Personne ne sait réellement qui est Spark Master Tape et d’où il vient. Masqué dans toutes ses vidéo, il surgit sans prévenir pour disparaitre aussi rapidement et tranquillement qu’il est apparu, sans donner d’indice sur son retour. Armes à feu, dope, masques à gaz, le mystérieux rappeur développe pourtant depuis 2013 une esthétique intrigante et addictive. Au point qu’il puisse bien être ton rappeur favori mais que tu ne le saches pas encore.

« WE GOT GUNS, GUNS, GUNS, GUNS, WE SLANGIN »
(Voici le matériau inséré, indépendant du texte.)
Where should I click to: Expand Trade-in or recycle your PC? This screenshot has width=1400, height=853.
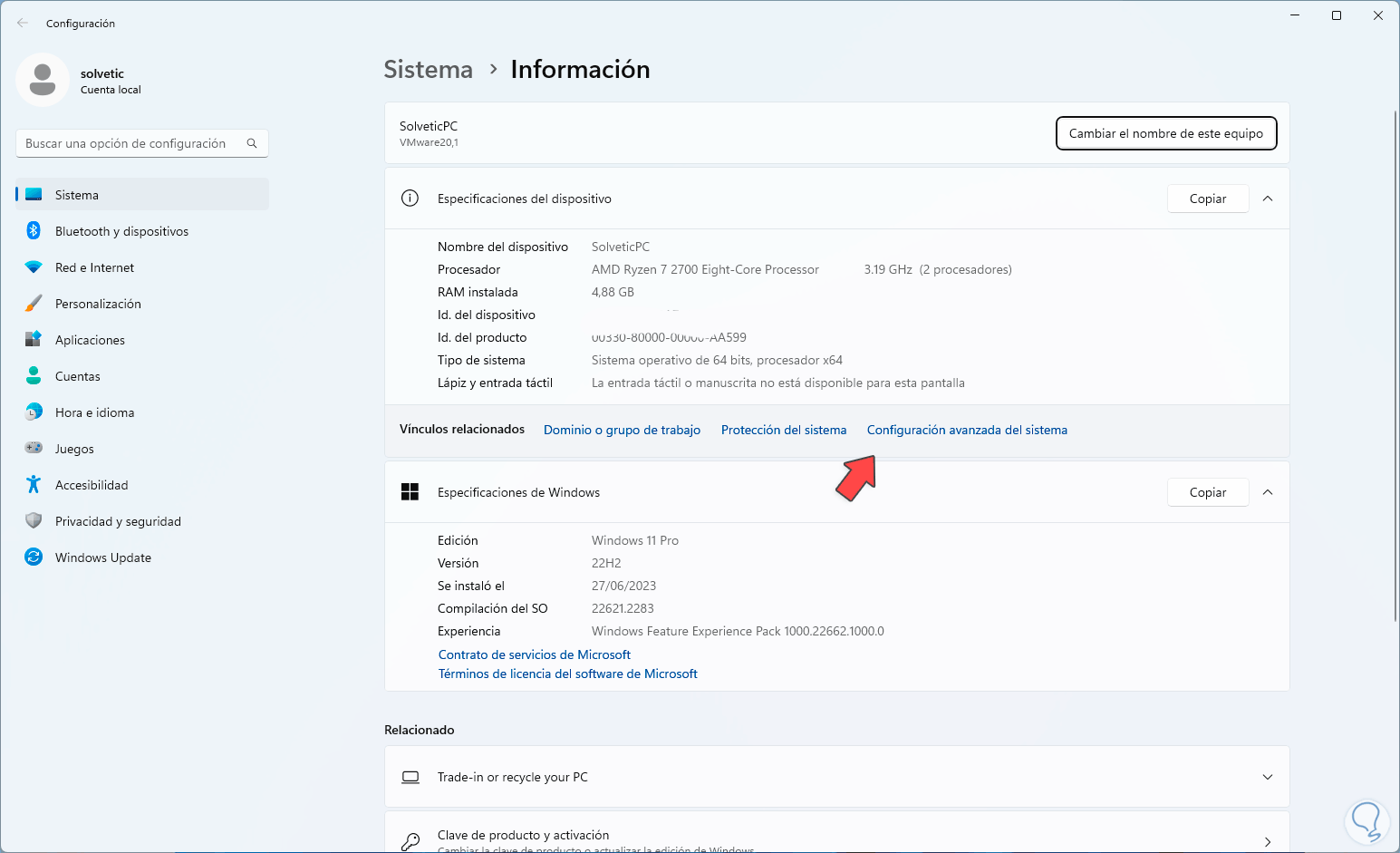tap(1268, 777)
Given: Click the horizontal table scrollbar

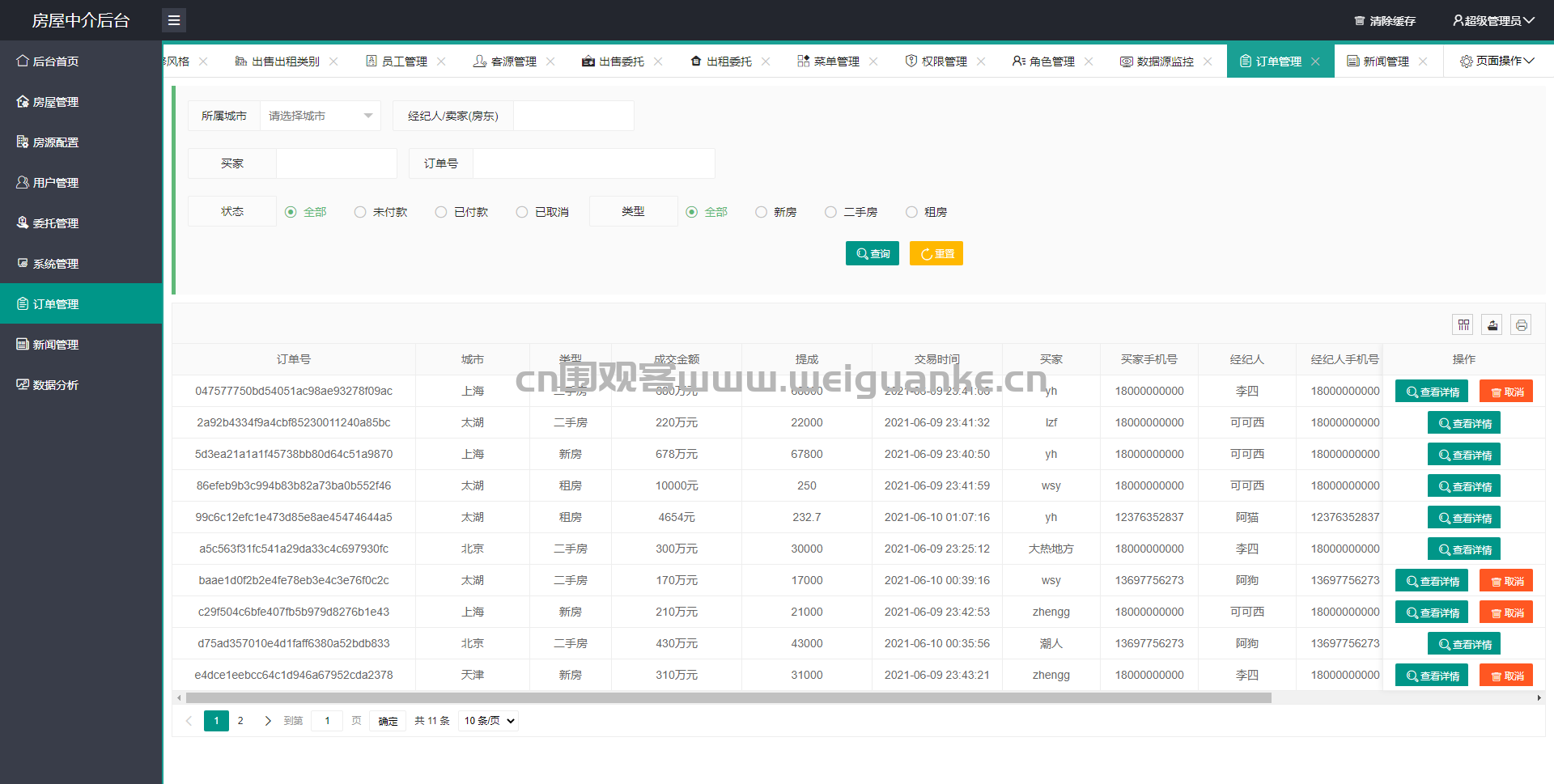Looking at the screenshot, I should 728,697.
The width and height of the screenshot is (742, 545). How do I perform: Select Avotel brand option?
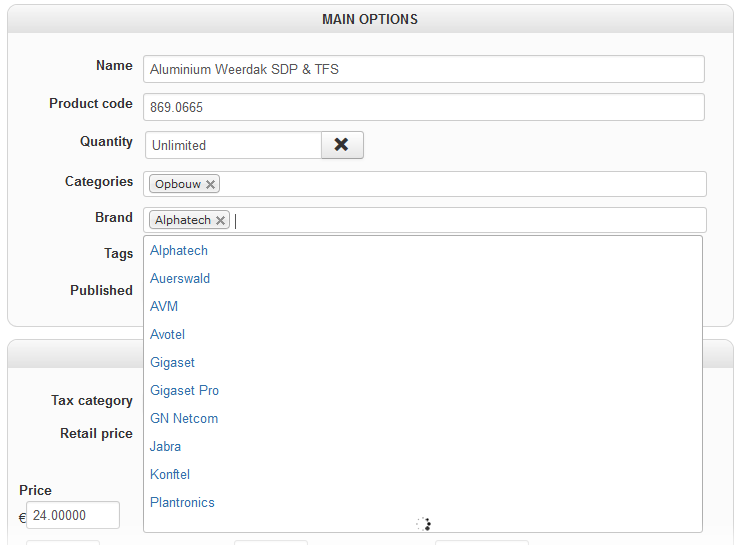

Dans sa dernière vidéo en date tirée du projet Silhouettes of a Sunkken City, Spark est très clair sur ses intentions : “I used to love rap, but now it’s all about the money.” Derrière cette fausse déclaration d’amour au dollar, la vidéo sublime la noirceur du propos et fait tomber une pluie de pièces, de joyaux et de fine poussière dorée sur des filles à moitié nues, le tout filmé en slow motion dans une back room que n’aurait pas renié Gaspard Noé pour son prochain film.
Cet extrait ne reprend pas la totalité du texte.